Oil on board, 14.5 x 20 inches. The Guildhall Art Gallery, London.


In 1461, between the towns of Towton and Exton in Yorkshire, the Lancastrian forces under Henry VI lost a crucial battle in the War of the Roses to the Yorkists. In Act II, Scene v, of Henry VI, Part 3, Henry leaves the field and meditates on the burdens of kingship:

Here on this molehill will I sit me down.
To whom God will, there be the victory!
For Margaret my queen, and Clifford too,
Have chid me from the battle; swearing both
They prosper best of all when I am thence.
Would I were dead! if God's good will were so;
For what is in this world but grief and woe?
O God! methinks it were a happy life,
To be no better than a homely swain;
To sit upon a hill, as I do now,
To carve out dials quaintly, point by point,
Thereby to see the minutes how they run,
How many make the hour full complete;
How many hours bring about the day;
How many days will finish up the year;
How many years a mortal man may live.
When this is known, then to divide the times:
So many hours must I tend my flock;
So many hours must I take my rest;
So many hours must I contemplate;
So many hours must I sport myself;
So many days my ewes have been with young;
So many weeks ere the poor fools will ean:
So many years ere I shall shear the fleece:
So minutes, hours, days, months, and years,
Pass'd over to the end they were created,
Would bring white hairs unto a quiet grave.
Ah, what a life were this! how sweet! how lovely!
Gives not the hawthorn-bush a sweeter shade
To shepherds looking on their silly sheep,
Than doth a rich embroider'd canopy
To kings that fear their subjects' treachery?
O, yes, it doth; a thousand-fold it doth.
And to conclude, the shepherd's homely curds,
His cold thin drink out of his leather bottle.
His wonted sleep under a fresh tree's shade,
All which secure and sweetly he enjoys,
Is far beyond a prince's delicates,
His viands sparkling in a golden cup,
His body couched in a curious bed,
When care, mistrust, and treason waits on him.

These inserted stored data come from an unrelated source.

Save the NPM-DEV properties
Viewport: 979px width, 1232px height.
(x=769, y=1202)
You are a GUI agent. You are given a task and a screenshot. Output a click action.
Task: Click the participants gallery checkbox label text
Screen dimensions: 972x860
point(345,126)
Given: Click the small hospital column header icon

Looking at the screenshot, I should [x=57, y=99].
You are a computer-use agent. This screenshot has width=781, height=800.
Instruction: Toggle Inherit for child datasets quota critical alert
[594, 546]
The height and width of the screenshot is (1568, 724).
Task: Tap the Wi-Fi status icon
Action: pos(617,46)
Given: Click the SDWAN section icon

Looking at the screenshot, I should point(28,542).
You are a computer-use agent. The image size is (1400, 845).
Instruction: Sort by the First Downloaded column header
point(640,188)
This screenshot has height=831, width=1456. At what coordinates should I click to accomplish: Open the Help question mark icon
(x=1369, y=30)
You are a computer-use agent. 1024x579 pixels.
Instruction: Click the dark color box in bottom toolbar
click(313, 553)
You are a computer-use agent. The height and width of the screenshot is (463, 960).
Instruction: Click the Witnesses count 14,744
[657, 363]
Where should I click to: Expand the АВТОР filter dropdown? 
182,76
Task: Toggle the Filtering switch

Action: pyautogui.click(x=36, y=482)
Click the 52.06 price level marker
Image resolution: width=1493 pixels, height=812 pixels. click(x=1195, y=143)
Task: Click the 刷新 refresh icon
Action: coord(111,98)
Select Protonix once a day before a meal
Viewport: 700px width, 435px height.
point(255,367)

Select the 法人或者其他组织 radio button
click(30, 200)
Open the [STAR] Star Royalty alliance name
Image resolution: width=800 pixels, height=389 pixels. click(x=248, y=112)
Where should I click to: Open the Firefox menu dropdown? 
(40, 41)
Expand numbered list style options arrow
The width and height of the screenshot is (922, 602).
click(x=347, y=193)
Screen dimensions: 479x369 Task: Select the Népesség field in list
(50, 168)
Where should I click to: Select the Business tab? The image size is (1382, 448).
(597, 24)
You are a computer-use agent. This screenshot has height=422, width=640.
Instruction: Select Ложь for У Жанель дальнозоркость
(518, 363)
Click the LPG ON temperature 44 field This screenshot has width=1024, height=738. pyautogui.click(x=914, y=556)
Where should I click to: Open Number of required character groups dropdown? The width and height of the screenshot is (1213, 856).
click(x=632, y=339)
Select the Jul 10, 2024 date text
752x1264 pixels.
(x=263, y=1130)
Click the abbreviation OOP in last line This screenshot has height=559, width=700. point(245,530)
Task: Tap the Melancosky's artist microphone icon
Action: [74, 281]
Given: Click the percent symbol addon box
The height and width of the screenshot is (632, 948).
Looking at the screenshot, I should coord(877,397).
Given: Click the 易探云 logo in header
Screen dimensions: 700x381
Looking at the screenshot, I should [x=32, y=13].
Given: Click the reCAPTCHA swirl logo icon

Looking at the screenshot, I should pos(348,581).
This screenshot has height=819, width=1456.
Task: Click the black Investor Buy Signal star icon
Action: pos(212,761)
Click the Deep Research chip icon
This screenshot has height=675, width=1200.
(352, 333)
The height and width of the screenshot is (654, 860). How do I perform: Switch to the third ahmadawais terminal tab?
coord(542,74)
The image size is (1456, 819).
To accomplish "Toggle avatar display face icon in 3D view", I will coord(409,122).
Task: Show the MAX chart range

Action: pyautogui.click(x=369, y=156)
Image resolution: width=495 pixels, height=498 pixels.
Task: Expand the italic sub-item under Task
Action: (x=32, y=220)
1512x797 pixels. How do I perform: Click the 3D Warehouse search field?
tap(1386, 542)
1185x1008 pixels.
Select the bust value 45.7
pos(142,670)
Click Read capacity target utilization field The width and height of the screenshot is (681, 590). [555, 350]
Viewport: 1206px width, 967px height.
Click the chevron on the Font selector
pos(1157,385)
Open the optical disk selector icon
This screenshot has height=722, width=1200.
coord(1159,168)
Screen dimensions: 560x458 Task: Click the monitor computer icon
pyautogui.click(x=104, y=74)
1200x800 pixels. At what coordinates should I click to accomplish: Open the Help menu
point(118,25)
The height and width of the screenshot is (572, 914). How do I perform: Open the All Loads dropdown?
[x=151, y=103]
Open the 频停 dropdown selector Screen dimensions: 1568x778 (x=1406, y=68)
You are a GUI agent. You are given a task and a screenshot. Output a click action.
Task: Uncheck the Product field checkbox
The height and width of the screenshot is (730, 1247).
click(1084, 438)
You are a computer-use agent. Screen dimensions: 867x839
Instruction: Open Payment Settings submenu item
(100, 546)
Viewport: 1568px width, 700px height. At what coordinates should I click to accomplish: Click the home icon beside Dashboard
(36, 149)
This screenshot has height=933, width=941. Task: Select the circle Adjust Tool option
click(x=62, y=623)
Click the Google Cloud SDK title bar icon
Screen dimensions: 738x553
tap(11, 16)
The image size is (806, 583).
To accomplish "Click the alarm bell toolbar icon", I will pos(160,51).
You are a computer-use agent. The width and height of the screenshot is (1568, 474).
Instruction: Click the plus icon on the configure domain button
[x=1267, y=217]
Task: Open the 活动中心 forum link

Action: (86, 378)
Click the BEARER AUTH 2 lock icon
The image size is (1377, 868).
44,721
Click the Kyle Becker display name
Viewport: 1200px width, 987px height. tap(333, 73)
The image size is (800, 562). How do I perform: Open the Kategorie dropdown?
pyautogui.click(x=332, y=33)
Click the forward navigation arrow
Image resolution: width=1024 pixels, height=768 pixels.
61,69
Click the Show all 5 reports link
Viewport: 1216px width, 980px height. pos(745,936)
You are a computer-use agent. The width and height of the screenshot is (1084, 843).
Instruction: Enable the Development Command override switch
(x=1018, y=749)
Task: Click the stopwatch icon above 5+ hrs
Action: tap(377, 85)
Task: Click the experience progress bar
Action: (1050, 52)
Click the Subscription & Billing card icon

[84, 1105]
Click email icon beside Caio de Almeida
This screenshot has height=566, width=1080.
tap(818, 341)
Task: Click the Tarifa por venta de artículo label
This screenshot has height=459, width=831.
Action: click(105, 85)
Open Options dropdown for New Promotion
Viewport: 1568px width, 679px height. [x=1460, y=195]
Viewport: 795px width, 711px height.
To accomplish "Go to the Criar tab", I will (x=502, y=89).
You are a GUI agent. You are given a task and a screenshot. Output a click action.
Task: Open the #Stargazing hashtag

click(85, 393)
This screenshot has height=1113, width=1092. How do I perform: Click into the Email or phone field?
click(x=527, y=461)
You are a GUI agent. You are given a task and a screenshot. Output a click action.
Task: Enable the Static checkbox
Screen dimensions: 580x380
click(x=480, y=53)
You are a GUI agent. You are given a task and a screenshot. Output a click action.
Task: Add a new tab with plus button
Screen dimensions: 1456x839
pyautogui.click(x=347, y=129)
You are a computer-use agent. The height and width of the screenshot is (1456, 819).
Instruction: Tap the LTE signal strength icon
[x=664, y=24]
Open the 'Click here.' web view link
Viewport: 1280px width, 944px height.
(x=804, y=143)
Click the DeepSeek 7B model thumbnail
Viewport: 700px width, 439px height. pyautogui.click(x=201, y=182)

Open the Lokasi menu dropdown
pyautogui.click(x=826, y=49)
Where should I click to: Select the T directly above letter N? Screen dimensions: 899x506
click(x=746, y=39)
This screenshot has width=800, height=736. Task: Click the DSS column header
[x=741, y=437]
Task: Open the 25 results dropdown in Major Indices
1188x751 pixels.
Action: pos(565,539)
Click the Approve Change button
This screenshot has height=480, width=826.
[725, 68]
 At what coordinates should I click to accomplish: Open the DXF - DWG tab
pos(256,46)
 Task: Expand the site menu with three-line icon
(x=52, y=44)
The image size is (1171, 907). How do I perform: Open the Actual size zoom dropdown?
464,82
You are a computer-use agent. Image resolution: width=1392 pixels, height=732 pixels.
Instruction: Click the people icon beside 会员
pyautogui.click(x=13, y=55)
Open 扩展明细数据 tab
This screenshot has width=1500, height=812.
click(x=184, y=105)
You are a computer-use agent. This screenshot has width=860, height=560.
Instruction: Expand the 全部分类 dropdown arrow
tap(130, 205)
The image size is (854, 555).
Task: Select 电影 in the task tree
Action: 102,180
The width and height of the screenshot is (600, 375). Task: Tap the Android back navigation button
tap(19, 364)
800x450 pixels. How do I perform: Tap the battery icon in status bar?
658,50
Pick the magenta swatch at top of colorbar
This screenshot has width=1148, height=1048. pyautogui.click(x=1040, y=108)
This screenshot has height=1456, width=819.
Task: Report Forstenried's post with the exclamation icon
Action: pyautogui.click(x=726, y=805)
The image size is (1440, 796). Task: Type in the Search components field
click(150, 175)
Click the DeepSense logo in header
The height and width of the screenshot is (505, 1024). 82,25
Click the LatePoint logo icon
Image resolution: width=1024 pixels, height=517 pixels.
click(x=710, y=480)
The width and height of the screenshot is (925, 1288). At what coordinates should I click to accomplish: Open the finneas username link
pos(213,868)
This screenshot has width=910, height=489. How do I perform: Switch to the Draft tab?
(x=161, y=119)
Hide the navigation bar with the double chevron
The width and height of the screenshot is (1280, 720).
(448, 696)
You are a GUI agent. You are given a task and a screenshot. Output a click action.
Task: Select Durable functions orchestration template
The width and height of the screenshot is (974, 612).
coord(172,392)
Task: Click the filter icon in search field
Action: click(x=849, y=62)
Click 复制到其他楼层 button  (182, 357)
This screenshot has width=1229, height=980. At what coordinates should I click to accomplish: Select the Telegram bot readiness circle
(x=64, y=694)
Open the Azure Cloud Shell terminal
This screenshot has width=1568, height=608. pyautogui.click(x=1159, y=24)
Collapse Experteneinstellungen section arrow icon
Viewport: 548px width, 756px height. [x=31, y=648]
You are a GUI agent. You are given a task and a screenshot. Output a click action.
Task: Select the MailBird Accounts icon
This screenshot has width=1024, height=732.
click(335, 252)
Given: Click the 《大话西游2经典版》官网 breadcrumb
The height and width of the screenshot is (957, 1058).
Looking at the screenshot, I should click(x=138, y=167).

One question arises about Dyce's interpretation here in what is known as the "molehill scene." Henry is sitting on the ground while he soliloquizes on how uneasy lies the head that wears the crown, but Dyce shows us Henry apparently just arriving at the molehill. The text gives us no clue about the book Henry carries, but given the King's religious inclinations, it must surely be his prayerbook.

Following the soliloquy on the molehill is the scene were a son carries in his father whom he has slain, and then a father enters with the son he has killed. This scene, ritualistic and formal in its structure, is emblematic of the internecine killings of the War of the Roses, where families where pitted one against another in civil war.